** begin DATASET CONTENT **

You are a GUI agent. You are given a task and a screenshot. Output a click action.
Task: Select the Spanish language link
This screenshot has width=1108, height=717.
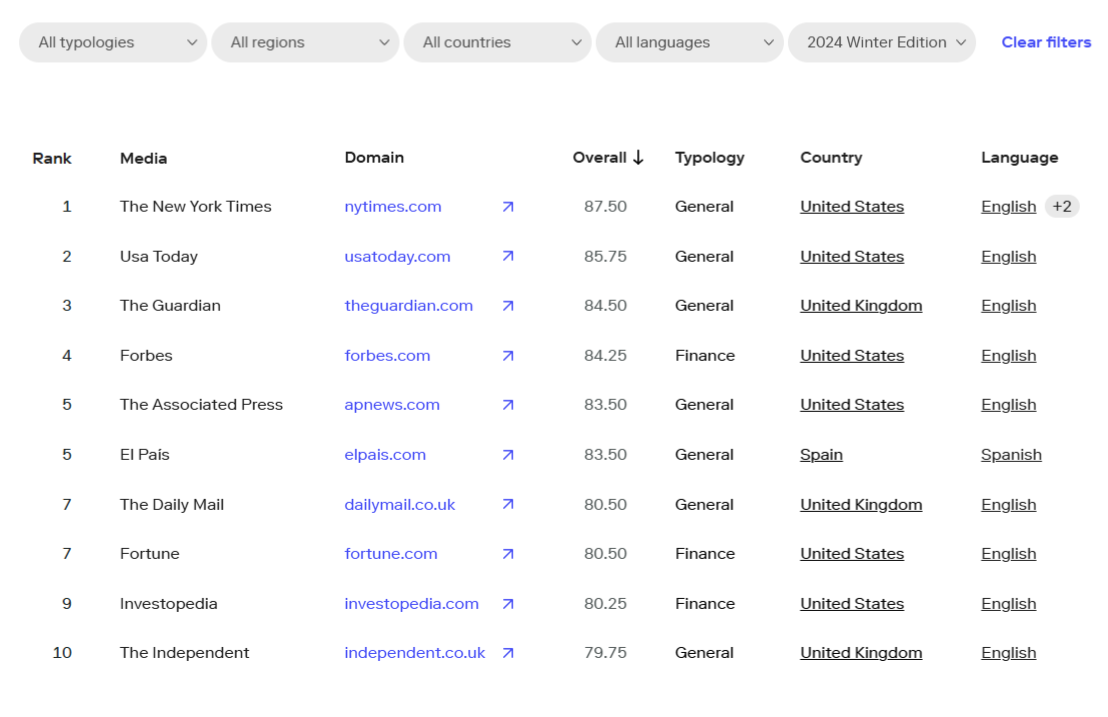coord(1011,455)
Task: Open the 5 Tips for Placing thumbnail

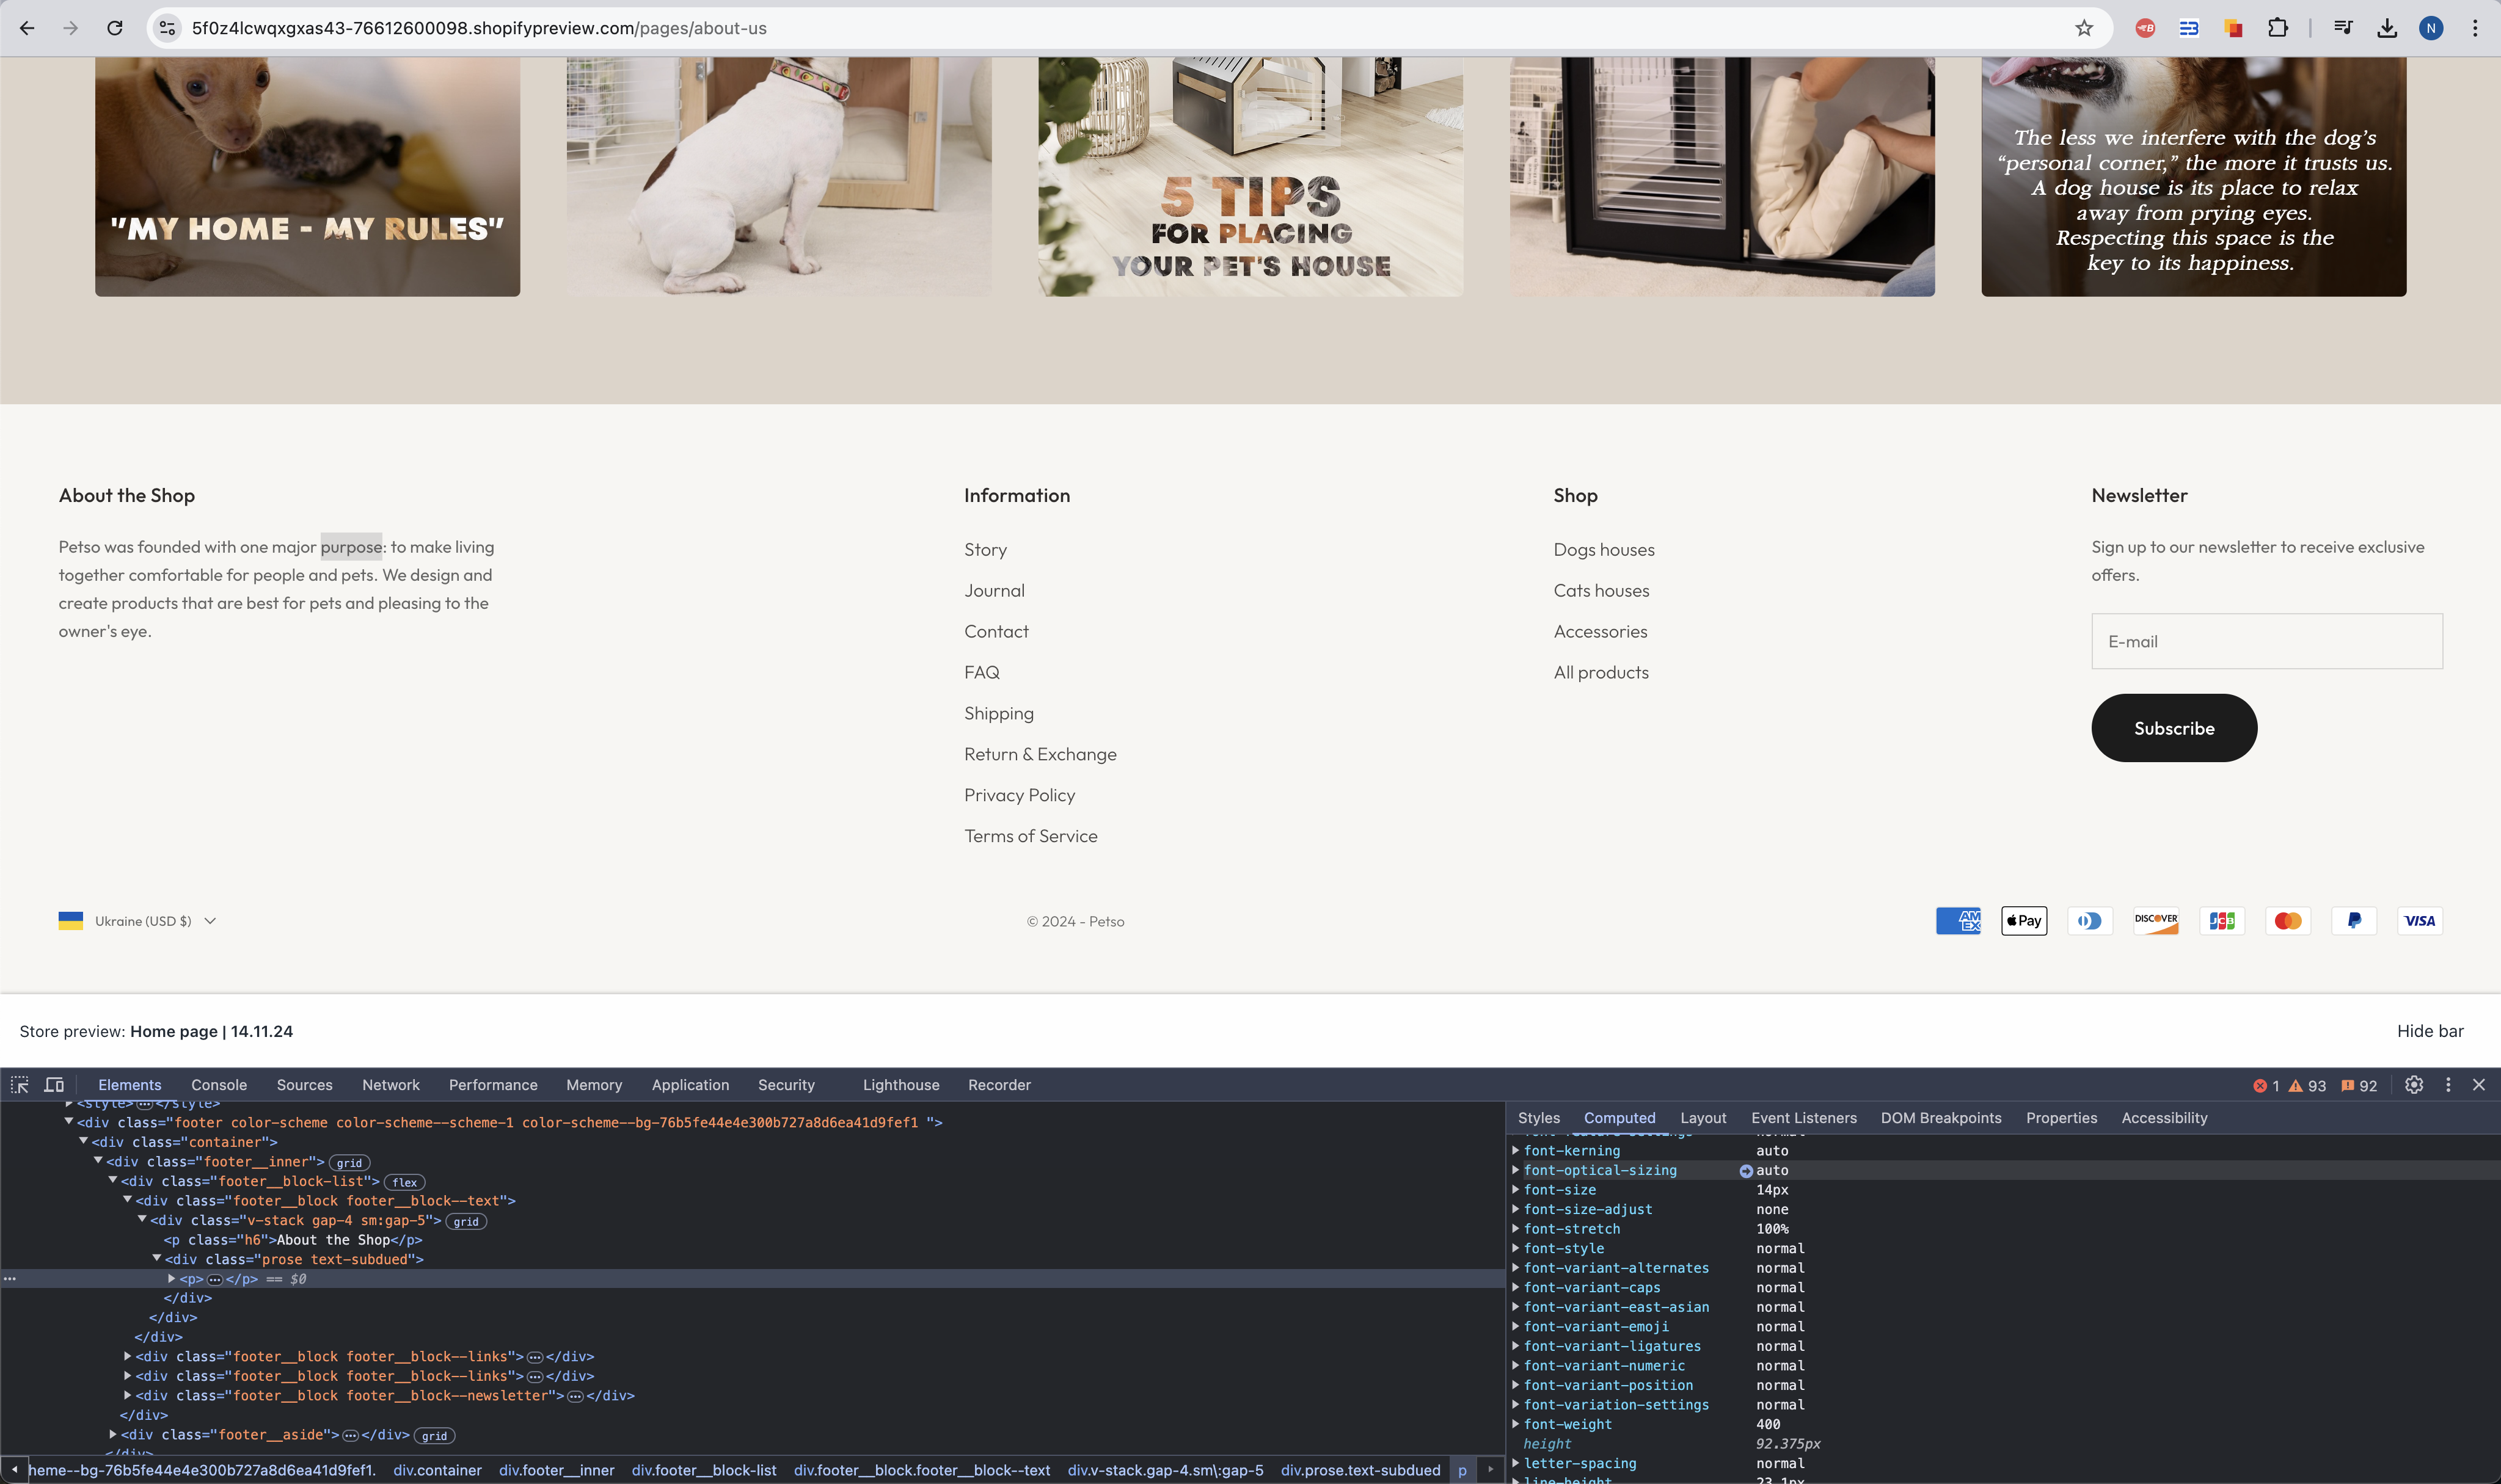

** end DATASET CONTENT **

### EXERCISE DIRECTIONS
Can you rewrite all of the data above with every "screenshot" switched to "screen capture" and everything else unchanged, leaving out the pictures?

### ANSWER
You are a GUI agent. You are given a task and a screen capture. Output a click action.
Task: Select the Spanish language link
This screen capture has width=1108, height=717.
coord(1011,455)
Task: Open the 5 Tips for Placing thumbnail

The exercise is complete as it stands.